Le pouvoir d’achat ? "Je veux permettre [à chaque Français] de mieux gagner sa vie par le travail, avec l'adaptation de nos dispositifs fiscaux et sociaux, mais aussi avec des négociations dans certaines branches pour que la dynamique salariale soit au rendez-vous des efforts."
Le plein emploi ? "Le gouvernement incitera à la création et la reprise d'un emploi avec, dès le printemps prochain, un acte II de la réforme du marché du travail lancée en 2017, avec des règles plus sévères quand des offres d'emploi sont refusées et un meilleur accompagnement des chômeurs par la formation."
La réindustrialisation ? "Nous poursuivrons les investissements commencés mais je souhaite que nous puissions accélérer. Pour cela, nous mettrons fin aux normes inutiles. (…) C'est en somme la France du bon sens plutôt que la France des tracas."
"Partager des valeurs, une culture commune, le sens du respect"
Sans surprise, Emmanuel Macron compte donc poursuivre la même politique économique, faisant encore et toujours de la libéralisation du marché du travail et de la simplification de la vie des entreprises une priorité. "La France sera plus forte si elle produit davantage", a-t-il affirmé.
Mais comme il est difficile de donner un nouveau souffle à un quinquennat marqué par une année 2023 très compliquée – adoption de la réforme des retraites au forceps, loi immigration ayant fracturé la majorité – et d’unir les Français autour du record de longévité de Bruno Le Maire au ministère de l’Économie, Emmanuel Macron a fait le choix, à l’image de son gouvernement, de s’ancrer dans le conservatisme, s’attardant sur le "réarmement civique", concept élaboré il y a plusieurs semaines et qui était déjà au cœur de ses vœux aux Français le 31 décembre.
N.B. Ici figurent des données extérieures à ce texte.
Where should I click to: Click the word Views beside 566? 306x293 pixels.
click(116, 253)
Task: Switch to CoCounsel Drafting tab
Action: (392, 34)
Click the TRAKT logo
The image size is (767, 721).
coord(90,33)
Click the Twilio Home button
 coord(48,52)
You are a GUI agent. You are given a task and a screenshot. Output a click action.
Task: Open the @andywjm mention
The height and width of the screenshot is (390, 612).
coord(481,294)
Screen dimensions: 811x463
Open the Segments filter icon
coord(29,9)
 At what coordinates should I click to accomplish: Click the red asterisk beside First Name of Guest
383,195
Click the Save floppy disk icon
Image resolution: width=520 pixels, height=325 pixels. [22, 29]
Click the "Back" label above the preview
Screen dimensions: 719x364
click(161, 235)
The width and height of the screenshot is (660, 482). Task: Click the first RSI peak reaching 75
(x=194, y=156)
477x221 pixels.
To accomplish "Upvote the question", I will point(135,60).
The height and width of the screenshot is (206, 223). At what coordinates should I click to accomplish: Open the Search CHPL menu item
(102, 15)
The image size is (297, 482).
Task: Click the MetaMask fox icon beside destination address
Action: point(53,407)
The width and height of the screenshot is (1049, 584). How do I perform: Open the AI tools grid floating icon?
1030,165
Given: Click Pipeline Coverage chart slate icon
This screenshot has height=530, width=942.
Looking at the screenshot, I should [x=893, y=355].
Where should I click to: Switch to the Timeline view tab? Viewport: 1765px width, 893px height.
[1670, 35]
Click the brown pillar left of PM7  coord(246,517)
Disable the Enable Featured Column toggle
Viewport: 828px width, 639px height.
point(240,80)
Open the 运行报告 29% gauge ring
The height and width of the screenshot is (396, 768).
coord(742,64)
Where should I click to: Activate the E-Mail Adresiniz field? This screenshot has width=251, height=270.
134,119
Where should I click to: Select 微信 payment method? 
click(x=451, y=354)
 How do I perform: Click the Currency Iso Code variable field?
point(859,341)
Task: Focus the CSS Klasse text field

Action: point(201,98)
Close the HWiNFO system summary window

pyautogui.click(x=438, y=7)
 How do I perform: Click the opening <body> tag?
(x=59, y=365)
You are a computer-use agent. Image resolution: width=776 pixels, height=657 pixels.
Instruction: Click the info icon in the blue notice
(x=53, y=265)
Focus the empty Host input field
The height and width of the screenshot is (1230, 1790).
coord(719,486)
"La France sera plus forte si nous sommes plus unis, si nous réussissons à partager des valeurs, une culture commune, le sens du respect", a déclaré le président lors de son propos liminaire. Cela passera selon lui par la régulation de l’usage des écrans chez les jeunes, la refonte de l’instruction civique à l’école, dont le volume horaire sera doublé avec une heure par semaine dès la cinquième, le théâtre au collège, la généralisation du Service national universel (SNU) en seconde et la possible mise en place d’une tenue unique pour les élèves au terme d’une expérimentation menée dès cette année dans une centaine d’établissements. Autant de mesures en faveur des valeurs traditionnelles chères aux conservateurs.
Emmanuel Macron a également promis de l'"ordre", en "contrôlant mieux nos frontières, en luttant contre les incivilités grâce à un doublement de la présence policière dans nos rues, en luttant contre la drogue, en luttant contre l'islam radical". Le chef de l’État a notamment annoncé vouloir "dix opérations par semaine" en France contre le trafic de drogue "dans toutes les catégories de villes".
Si le président est cohérent avec la ligne adoptée l’été dernier après les émeutes urbaines ayant suivi la mort du jeune Nahel, lorsque Emmanuel Macron avait affirmé vouloir rétablir "l’ordre, l’ordre, l’ordre", et si son discours colle parfaitement à son nouveau gouvernement, nettement marqué à droite, il apparaît en revanche difficile de voir en quoi toutes ces annonces constituent un "retour aux sources" du macronisme de 2017, pourtant promis par son entourage.
D’autant que le chef de l'État a livré mardi soir un rare mea culpa sur "l'égalité des chances". "Je dois reconnaître avec netteté qu'après six ans et demi (...), nous avons amélioré des choses mais nous ne les avons pas radicalement changées". L'avenir des enfants "reste encore par trop déterminé par le nom de famille, l'endroit où l'on est né, le milieu auquel on appartient", a regretté Emmanuel Macron, lui qui disait il y a sept ans vouloir combattre "l’assignation à résidence".